Rice researchers turn attention to gas sensors, microbial ‘memory’ for marine environments
Rice University researchers who have developed sophisticated gas-sensing microbes to report on conditions within soil are making tools for similar tasks in marine environments.
Rice biogeochemist Caroline Masiello, synthetic biologist Jonathan Silberg and microbiologist George Bennett are leading the development of tools to extend the soil technologies they’ve established in recent years.
The work backed by the Gordon and Betty Moore Foundation could lead to living sensors, modified bacteria that remember and report on what they see in fluids. They may be used, for example, to monitor how the environment affects rapid evolution among marine lifeforms through horizontal gene transfer or details about the iron, nitrogen and sulfur cycles essential to life at the cellular level.
The ocean and its sediments present a far more challenging sensing problem than soil because the ecosystem changes dramatically with depth and evolution happens at a faster rate, said Masiello, a professor of Earth, environmental and planetary sciences.
“Our goal is to build synthetic microbes that tell us how their behavior changes as environmental conditions change,” she said. “We will do those experiments in the laboratory so we can control the variables and learn how microbial behavior responds to different environmental conditions.”
The team plans to construct two classes of genetically modified microbes to capture and deliver information: “bloggers” that report on their own behaviors and “spies” that report on their local environments.
Most biological sensing relies on fluorescent proteins that light up when triggered, but that doesn’t work in environments like soil where the light can’t be seen. The Rice labs’ solution was to program E. coli bacteria to emit a detectable gas instead.
E. coli’s limited lifespans and capabilities are inadequate for marine experiments, Masiello said. In the new study, the researchers plan to modify strains of Roseobacter, significant and plentiful bacteria in marine environments.
“One of the things we care about is detecting steps in the nitrogen cycle,” she said. “The advantage of a chassis organism like Roseobacter that participates in the nitrogen cycle is that you can ask it to report on those different behaviors.”
The lab is also interested in using microbes as “scribes” that record activities for later retrieval. Silberg said recent advances show it’s possible to use integrase enzymes programmed to sense activities and rewrite short segments of the microbe’s DNA to preserve a record of the event.
“It’s a kind of DNA barcode,” said Silberg, an associate professor of biochemistry and cell biology. “Now we can ask, ‘Have I seen iron at some threshold?’ ‘Have I seen some nitrate?’ And have every microbe write it down.
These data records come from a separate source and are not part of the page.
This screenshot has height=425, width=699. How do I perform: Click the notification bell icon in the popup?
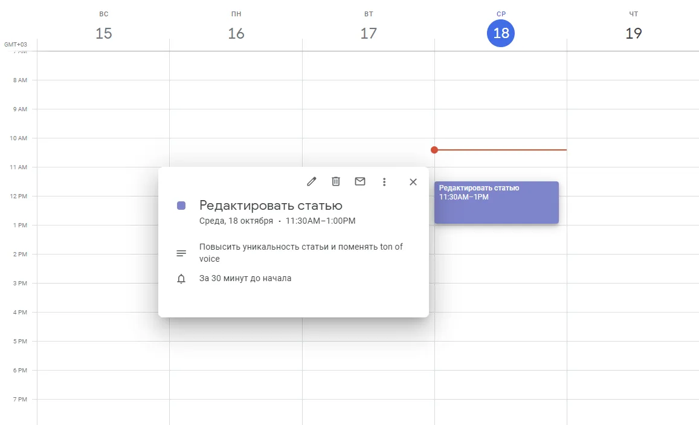pos(181,278)
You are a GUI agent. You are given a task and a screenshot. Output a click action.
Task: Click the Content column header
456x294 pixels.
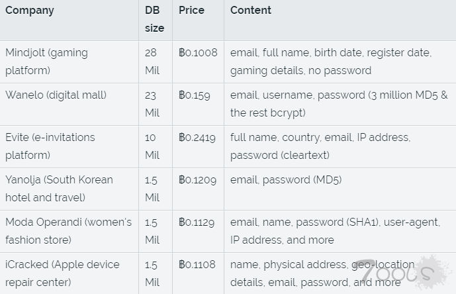tap(251, 11)
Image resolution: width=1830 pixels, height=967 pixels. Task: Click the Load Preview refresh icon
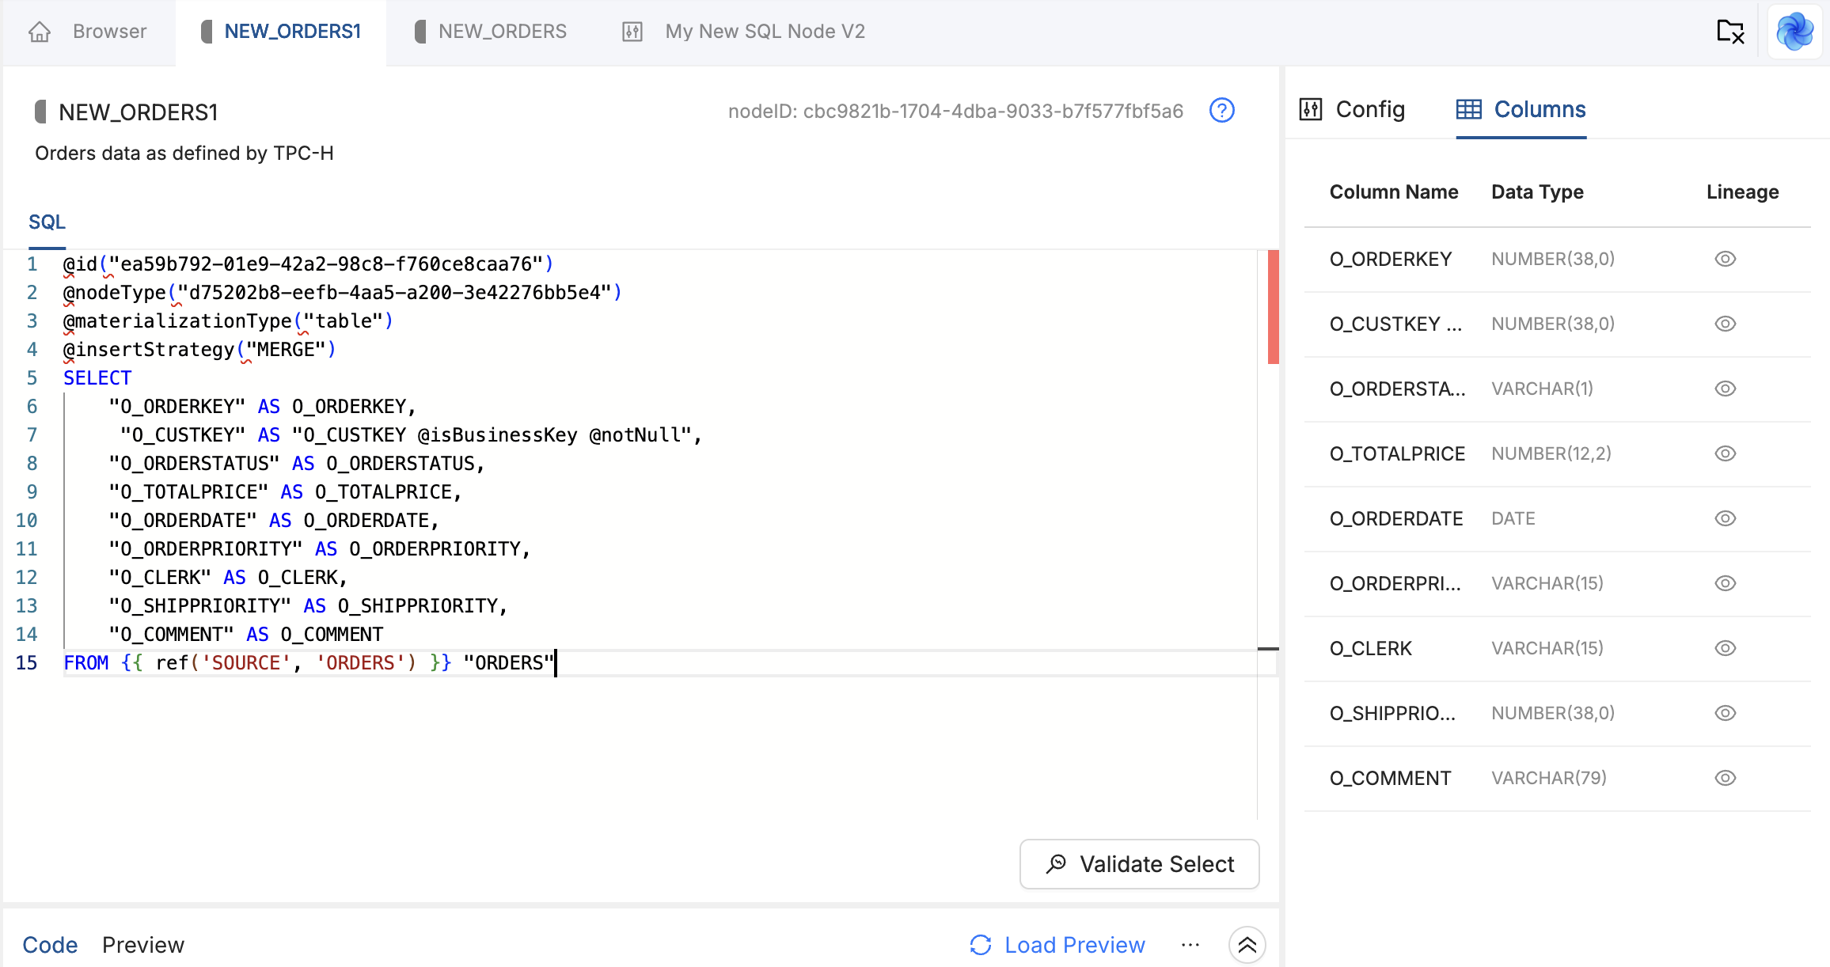coord(981,945)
As one thinks about long-term incubation, this is a really powerful tool, because even six months later we can pull out the DNA and see what happened.”
That will help scale synthetic biology experiments up to a level that’s more useful for environmental testing, he said. “In my lab, three or four days is a long time for a lab experiment. But for an ecologist, three or four days is silly. Processes sometimes take months. But with scalability comes longevity of measurements, and that’s where memory comes in. It’s complementary to gas sensing because it gives us a longer time scale.”